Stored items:
<<<<

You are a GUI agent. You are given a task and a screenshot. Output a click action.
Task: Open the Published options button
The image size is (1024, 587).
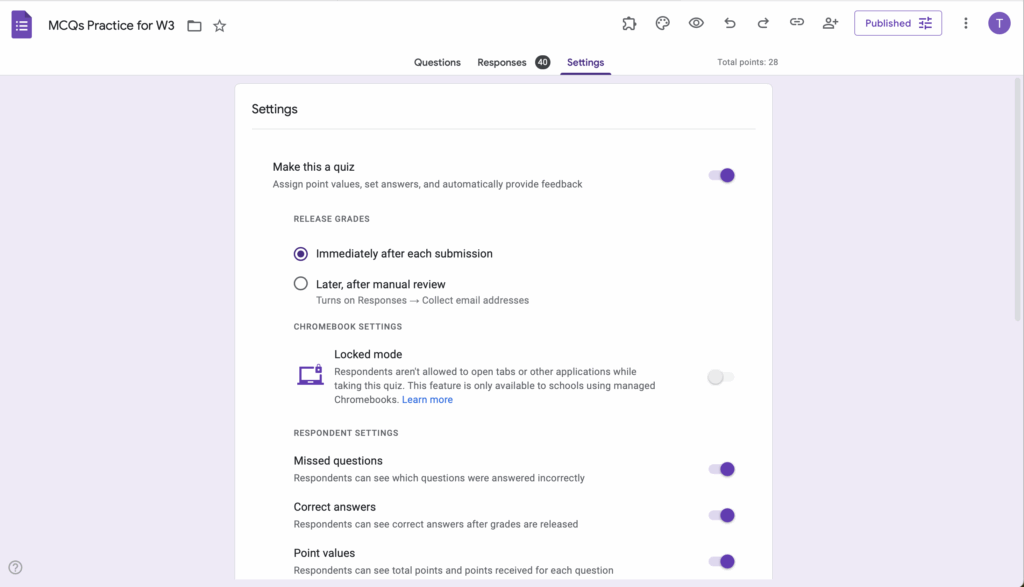(x=897, y=23)
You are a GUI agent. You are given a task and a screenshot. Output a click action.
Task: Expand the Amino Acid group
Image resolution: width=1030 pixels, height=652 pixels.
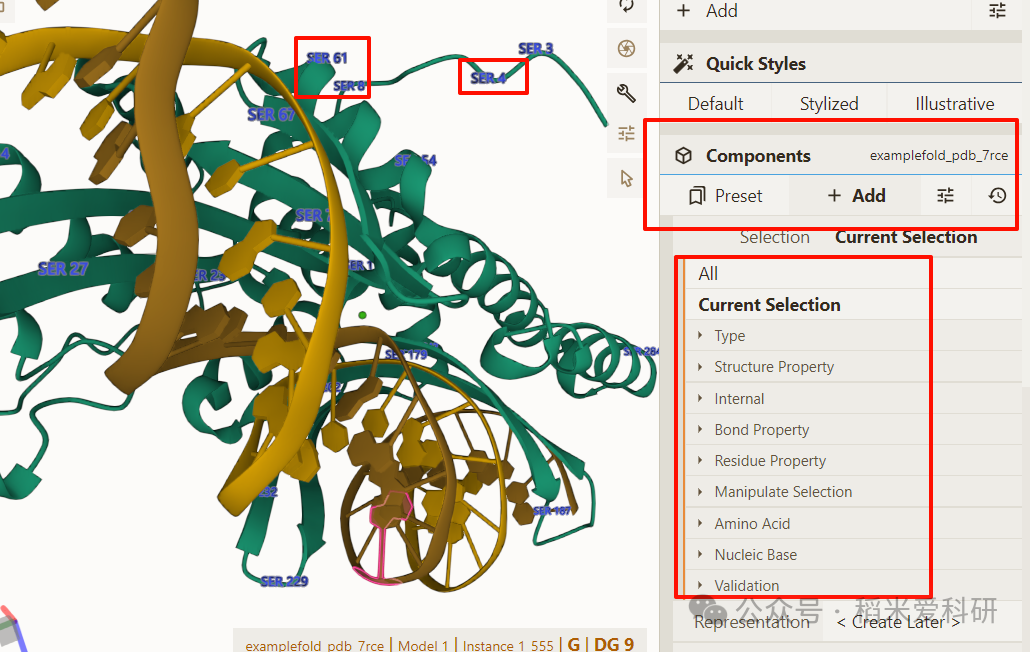[752, 524]
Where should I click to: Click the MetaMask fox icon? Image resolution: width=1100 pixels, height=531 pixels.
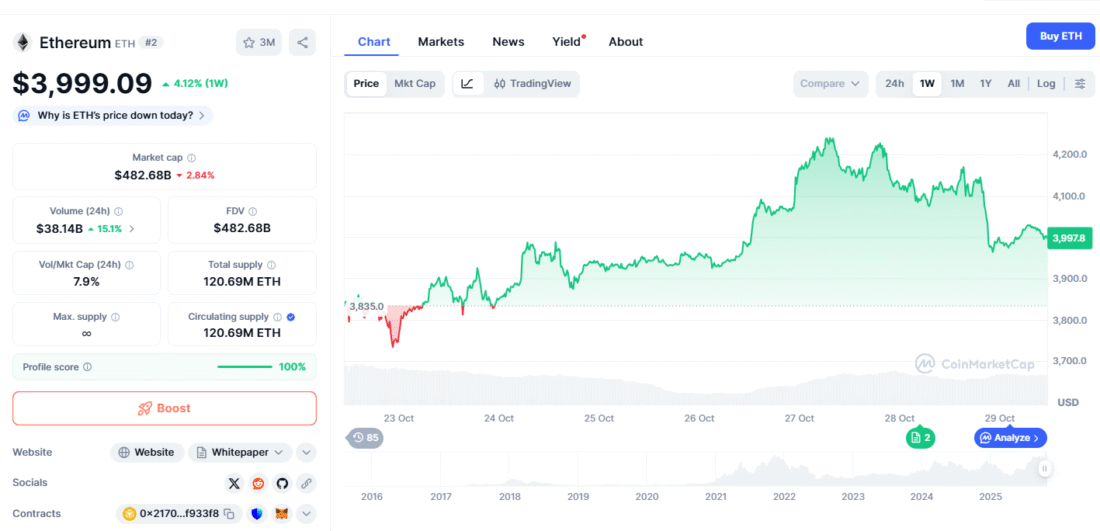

>>>>

▶ Task details
Leave the pictures out and print the records above exactly as they stand.

▶ Answer for the task
You are a GUI agent. You are given a task and a screenshot. Output a click action.
Task: Open the Published options button
The image size is (1024, 587).
(x=897, y=23)
You are a GUI agent. You are given a task and a screenshot. Output a click action.
Task: Expand the Amino Acid group
Image resolution: width=1030 pixels, height=652 pixels.
[752, 524]
Where should I click to: Click the MetaMask fox icon? Image resolution: width=1100 pixels, height=531 pixels.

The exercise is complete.